Materials and methods

Test guideline
Qualifier:
equivalent or similar to guideline
Guideline:
OECD Guideline 403 (Acute Inhalation Toxicity)
GLP compliance:
no
Test type:
traditional method
Limit test:
no

Test material

Constituent 1
Chemical structure
Reference substance name:
3,7-bis(diethylamino)phenoxazin-5-ium tetrachlorozincate (2:1)
EC Number:
264-355-5
EC Name:
3,7-bis(diethylamino)phenoxazin-5-ium tetrachlorozincate (2:1)
Cas Number:
63589-47-9
Molecular formula:
C20H26N3O.1/2Cl4Zn
IUPAC Name:
bis[3,7-bis(diethylamino)phenoxazin-5-ium] tetrachlorozincate(2-)
Test material form:
solid: particulate/powder

Test animals

Species:
rat
Strain:
Wistar
Sex:
male/female
Details on test animals or test system and environmental conditions:
TEST ANIMALS
- Source: Dr.
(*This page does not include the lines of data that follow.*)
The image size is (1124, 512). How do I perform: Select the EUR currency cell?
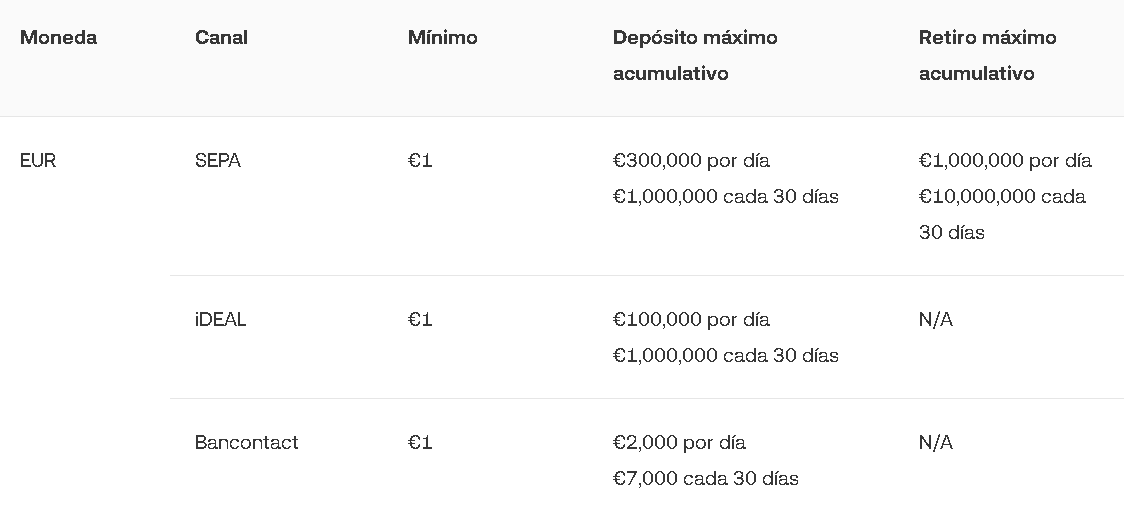point(38,161)
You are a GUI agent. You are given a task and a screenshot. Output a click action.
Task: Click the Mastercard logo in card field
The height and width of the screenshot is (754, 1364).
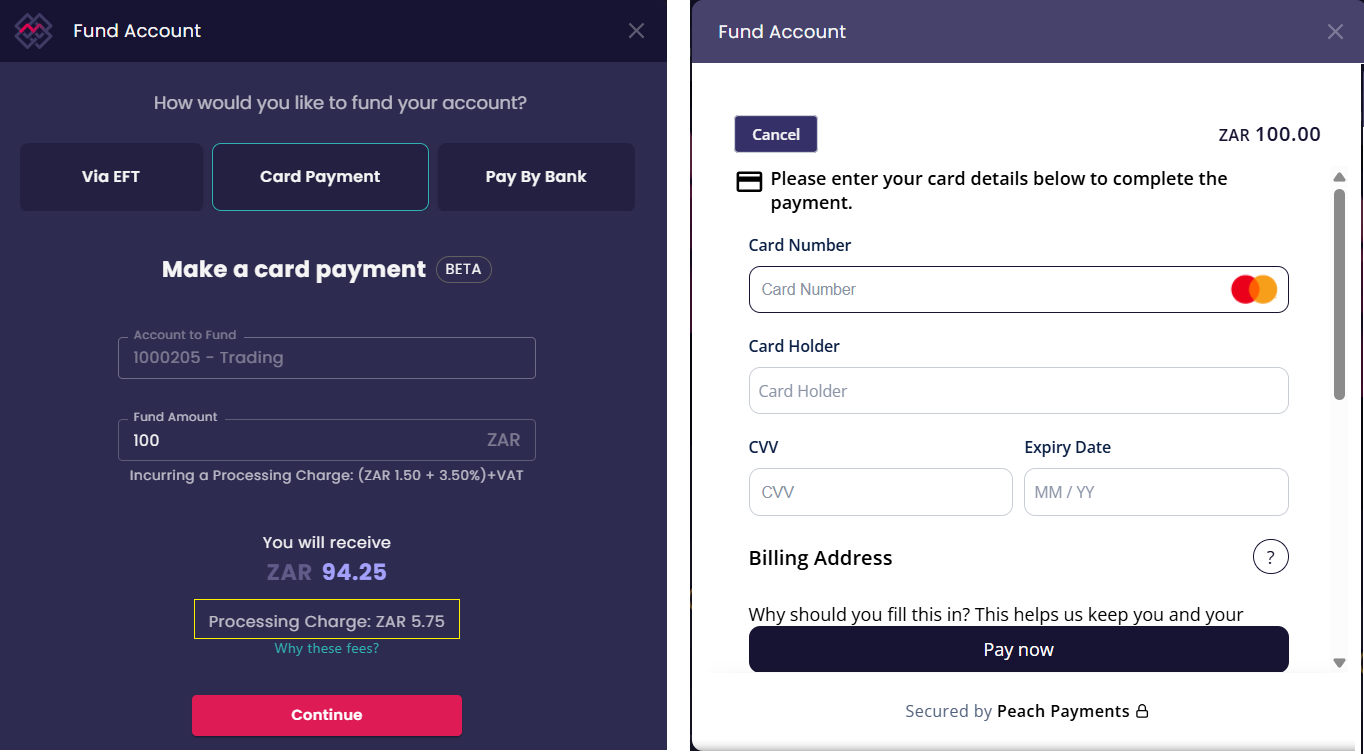tap(1254, 290)
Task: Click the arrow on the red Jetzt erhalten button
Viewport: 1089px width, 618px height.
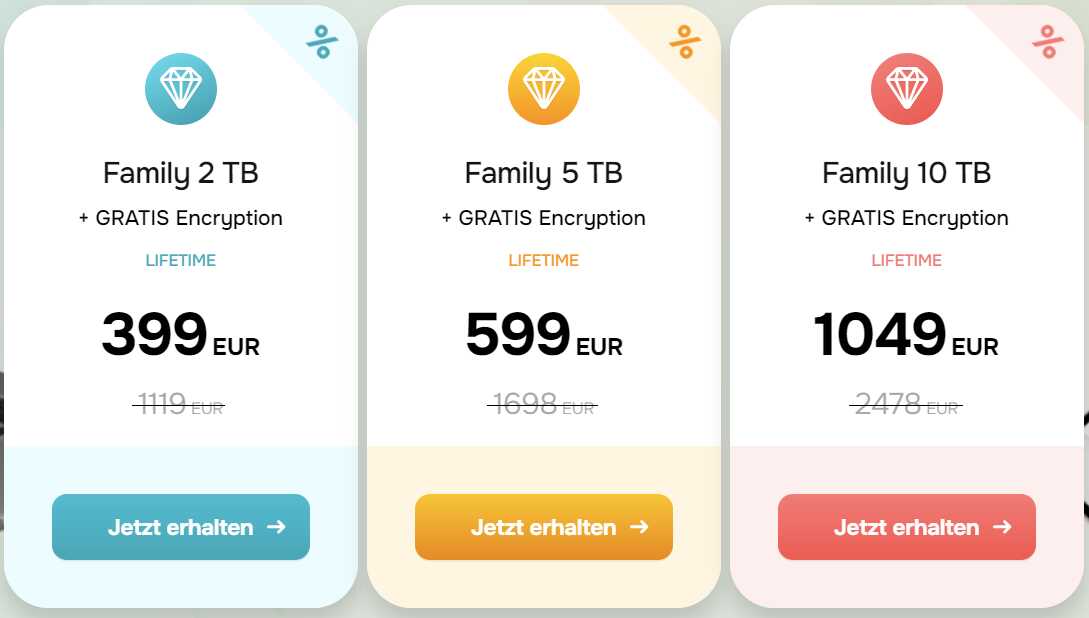Action: click(1001, 527)
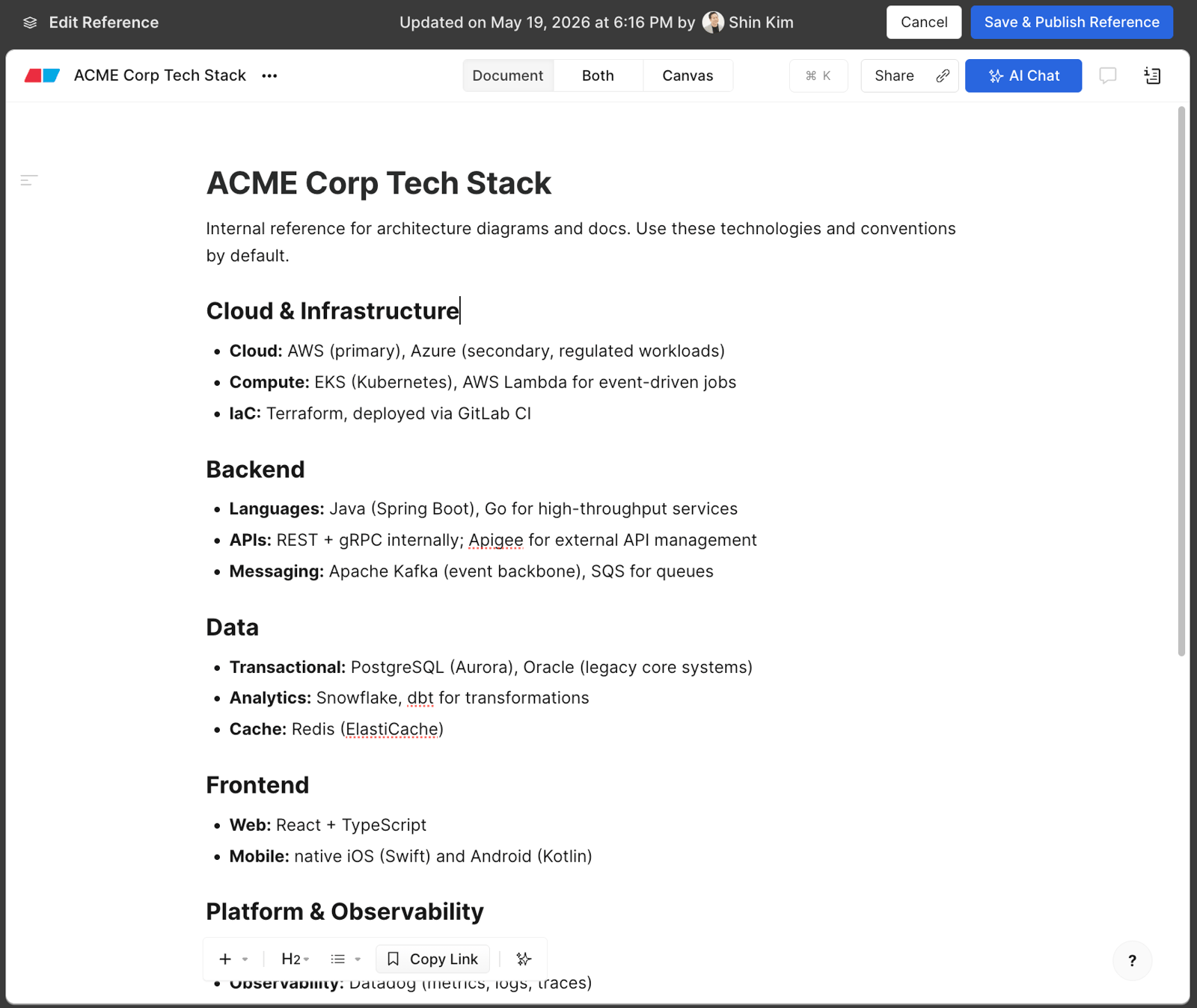Click Cancel to discard edits
This screenshot has height=1008, width=1197.
(924, 22)
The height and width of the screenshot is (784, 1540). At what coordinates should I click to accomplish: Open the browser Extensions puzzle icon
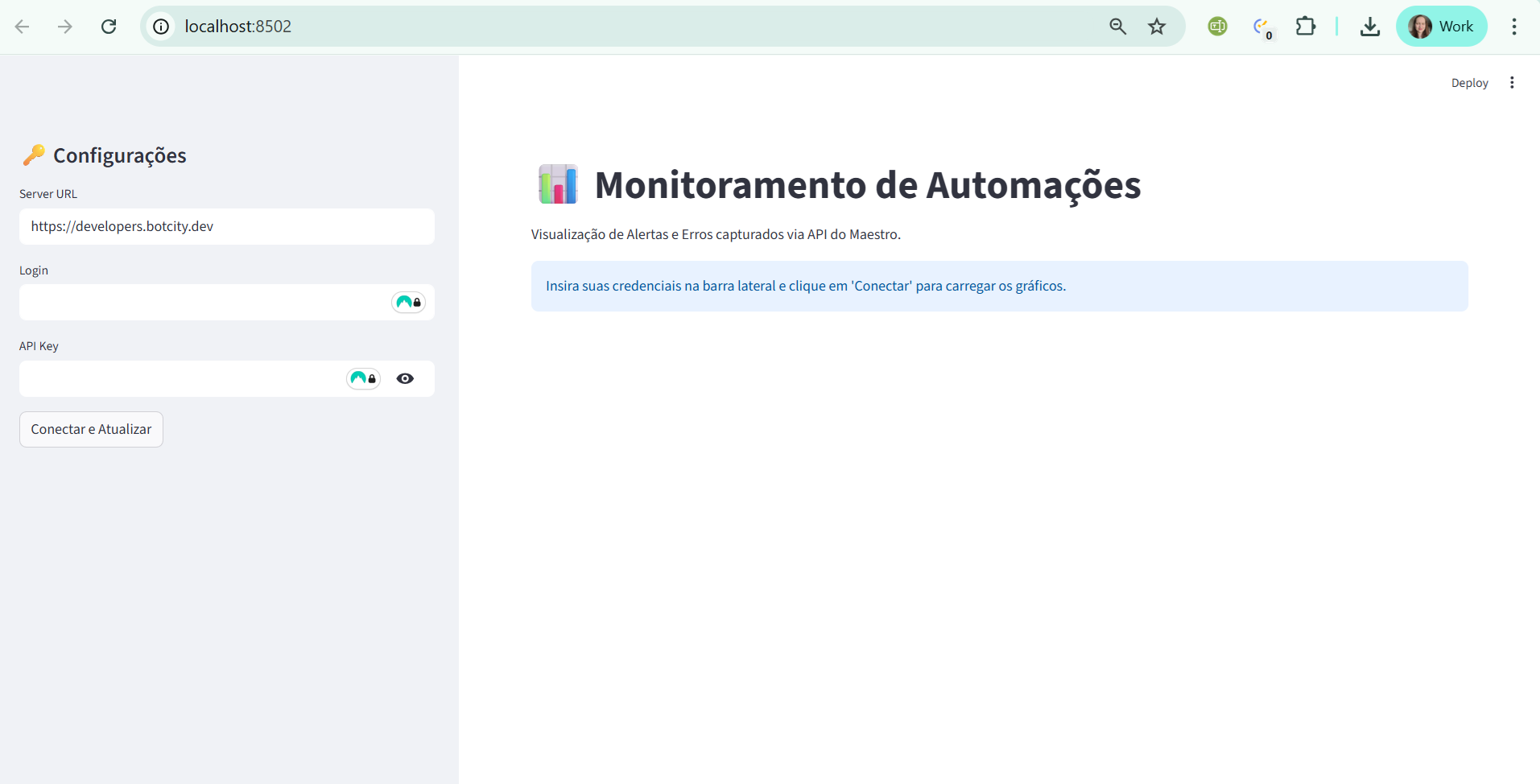click(1305, 27)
K. Thomae GmbH, Biberach, Germany
- Age at study initiation: 8 wks
- Weight at study initiation: 253 +/- 20 g (male), 178 +/- 16 g (female)
- Housing: Metal cages type D IIII (5 animals / cage)
- Diet (e.g. ad libitum): ad lib.
- Water (e.g. ad libitum): ad lib.

ENVIRONMENTAL CONDITIONS
- Temperature (°C): 20 - 24°C
- Humidity (%): 30 - 70% rh
- Photoperiod (hrs dark / hrs light): 12 / 12

Administration / exposure

Route of administration:
inhalation: dust
Type of inhalation exposure:
nose/head only
Vehicle:
clean air
Mass median aerodynamic diameter (MMAD):
3.5 µm
Geometric standard deviation (GSD):
2.6
Remark on MMAD/GSD:
88% of inhalation particles are fine particulates
Details on inhalation exposure:
GENERATION OF TEST ATMOSPHERE / CHAMBER DESCRIPTION
- Exposure apparatus: Head/nose inhalation system INA 20 (BASF)
- Exposure chamber volume: 55 L
- Method of holding animals in test chamber: rats are sitting in tubes and have their head in the inhalation chamber
- Source and rate of air: 1500 L/h clean air
- Method of conditioning air: centralised climatisation apparatus
- System of generating particulates/aerosols: vibration dosing apparatus
- Method of particle size determination: Impaktor analysis, gravimetry
- Temperature, humidity, pressure in air chamber: ambient

TEST ATMOSPHERE
- Brief description of analytical method used: gravimetry
- Samples taken from breathing zone: yes

TEST ATMOSPHERE (if not tabulated)
- Particle size distribution: up to 29.5 µm (4.1%), 18.2 µm (2.7%), 8.5 µm (12.2%), 5.5 µm (15.5%), 2.8 µm (43.6%), 1.2 µm (16.8%), <1.2 µm (5.1%)
- MMAD (Mass median aerodynamic diameter) / GSD (Geometric st. dev.): 3.5 / 2.6 = 1.35
Analytical verification of test atmosphere concentrations:
yes
Remarks:
gravimetry
Duration of exposure:
4 h
Concentrations:
0.51, 2.15, 5.20 mg/L
No. of animals per sex per dose:
10
Control animals:
yes
Details on study design:
- Duration of observation period following administration: 14 days
- Frequency of observations and weighing: observations daily; weighing on day 0, 7 and 14
- Necropsy of survivors performed: yes
- Other examinations performed: clinical signs, body weight
Statistics:
binomial test

Results and discussion

Effect levels
Sex:
male/female
Dose descriptor:
LC50
Effect level:
> 0.51 - < 2.15 mg/L air
Based on:
test mat.
Exp. duration:
4 h
Mortality:
0.51 mg/L: 0% mortality
2.15 mg/L: 100% mortality after 7 days
5.20 mg/L: 100% mortality after 2 hours
Clinical signs:
other: 0.51 mg/L: day 1 irregular breathing noises 2.15 mg/L: eyelid closure, intermittent breath, attempts to escape, crouch position, staggering, bristled fur 5.20 mg/L: continuous attempts to escape at beginning, 100% mortality after 2 hours
Body weight:
0.15 mg/L: no effects on body weight gain compared to control
Gross pathology:
Dead animals:
- lungs: hyperemia, edema, pneumonic areas
- liver: anemia, speckled greyish brown areas
- nephrons: ischemia tubulonecrosis, protein filled tubuli

Sacrificed animals: no findings

Applicant's summary and conclusion

Interpretation of results:
Category 3 based on GHS criteria
Conclusions:
The substance caused 100% mortality in dust concentrations of 2.15 and 5.20 mg/L air in male and female rats. The 4-h LC50 (inhalation) was determined between 0.51 and 2.15 mg/L air. Therefore, the substance is classified as Category 3 for acute inhalation toxicity.